— Begin EXTRACTED MATERIAL —
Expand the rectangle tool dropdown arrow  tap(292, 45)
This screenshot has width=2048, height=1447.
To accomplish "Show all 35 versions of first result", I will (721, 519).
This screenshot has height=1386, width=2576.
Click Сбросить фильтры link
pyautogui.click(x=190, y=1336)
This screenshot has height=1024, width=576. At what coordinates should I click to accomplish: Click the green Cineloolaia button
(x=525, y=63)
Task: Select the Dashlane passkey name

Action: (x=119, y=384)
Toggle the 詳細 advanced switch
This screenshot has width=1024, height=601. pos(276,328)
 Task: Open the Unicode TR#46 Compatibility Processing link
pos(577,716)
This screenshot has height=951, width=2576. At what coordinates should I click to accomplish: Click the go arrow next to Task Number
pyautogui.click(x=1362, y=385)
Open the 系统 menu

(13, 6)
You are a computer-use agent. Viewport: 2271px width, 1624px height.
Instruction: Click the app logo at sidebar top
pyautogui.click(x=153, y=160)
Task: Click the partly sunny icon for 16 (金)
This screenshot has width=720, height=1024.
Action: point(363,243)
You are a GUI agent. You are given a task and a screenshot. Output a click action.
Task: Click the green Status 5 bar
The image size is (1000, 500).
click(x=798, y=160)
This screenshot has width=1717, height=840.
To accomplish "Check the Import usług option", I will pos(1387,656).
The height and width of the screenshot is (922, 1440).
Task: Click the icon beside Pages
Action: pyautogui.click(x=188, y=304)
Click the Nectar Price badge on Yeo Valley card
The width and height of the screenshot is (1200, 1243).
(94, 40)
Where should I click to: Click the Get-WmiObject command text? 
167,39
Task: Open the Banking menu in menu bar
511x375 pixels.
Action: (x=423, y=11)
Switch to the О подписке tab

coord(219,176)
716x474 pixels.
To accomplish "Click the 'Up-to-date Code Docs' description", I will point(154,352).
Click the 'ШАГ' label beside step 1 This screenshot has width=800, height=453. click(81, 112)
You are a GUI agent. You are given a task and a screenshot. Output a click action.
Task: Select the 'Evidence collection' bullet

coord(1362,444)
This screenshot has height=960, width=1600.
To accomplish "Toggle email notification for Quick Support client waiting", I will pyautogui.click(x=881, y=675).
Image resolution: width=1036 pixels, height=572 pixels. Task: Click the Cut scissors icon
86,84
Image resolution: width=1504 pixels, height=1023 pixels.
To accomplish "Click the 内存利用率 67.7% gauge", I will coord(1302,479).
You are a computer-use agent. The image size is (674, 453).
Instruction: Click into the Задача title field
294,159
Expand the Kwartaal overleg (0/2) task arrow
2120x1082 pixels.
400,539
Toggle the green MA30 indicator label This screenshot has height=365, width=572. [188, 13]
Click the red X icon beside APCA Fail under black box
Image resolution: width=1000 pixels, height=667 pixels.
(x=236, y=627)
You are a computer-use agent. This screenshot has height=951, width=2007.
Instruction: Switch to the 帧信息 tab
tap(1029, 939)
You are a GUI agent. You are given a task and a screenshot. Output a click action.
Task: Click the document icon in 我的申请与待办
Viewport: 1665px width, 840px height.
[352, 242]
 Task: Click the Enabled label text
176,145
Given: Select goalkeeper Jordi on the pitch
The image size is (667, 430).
— End EXTRACTED MATERIAL —
**WHAT TO PRODUCE:**
Write out the data from the line with "This screenshot has width=2048, height=1447." to the line with "click(x=798, y=160)", with both of those lines included.

**REPLY:**
This screenshot has width=2048, height=1447.
To accomplish "Show all 35 versions of first result", I will (721, 519).
This screenshot has height=1386, width=2576.
Click Сбросить фильтры link
pyautogui.click(x=190, y=1336)
This screenshot has height=1024, width=576. At what coordinates should I click to accomplish: Click the green Cineloolaia button
(x=525, y=63)
Task: Select the Dashlane passkey name

Action: (x=119, y=384)
Toggle the 詳細 advanced switch
This screenshot has width=1024, height=601. pos(276,328)
 Task: Open the Unicode TR#46 Compatibility Processing link
pos(577,716)
This screenshot has height=951, width=2576. At what coordinates should I click to accomplish: Click the go arrow next to Task Number
pyautogui.click(x=1362, y=385)
Open the 系统 menu

(13, 6)
You are a computer-use agent. Viewport: 2271px width, 1624px height.
Instruction: Click the app logo at sidebar top
pyautogui.click(x=153, y=160)
Task: Click the partly sunny icon for 16 (金)
This screenshot has width=720, height=1024.
Action: point(363,243)
You are a GUI agent. You are given a task and a screenshot. Output a click action.
Task: Click the green Status 5 bar
The image size is (1000, 500).
click(x=798, y=160)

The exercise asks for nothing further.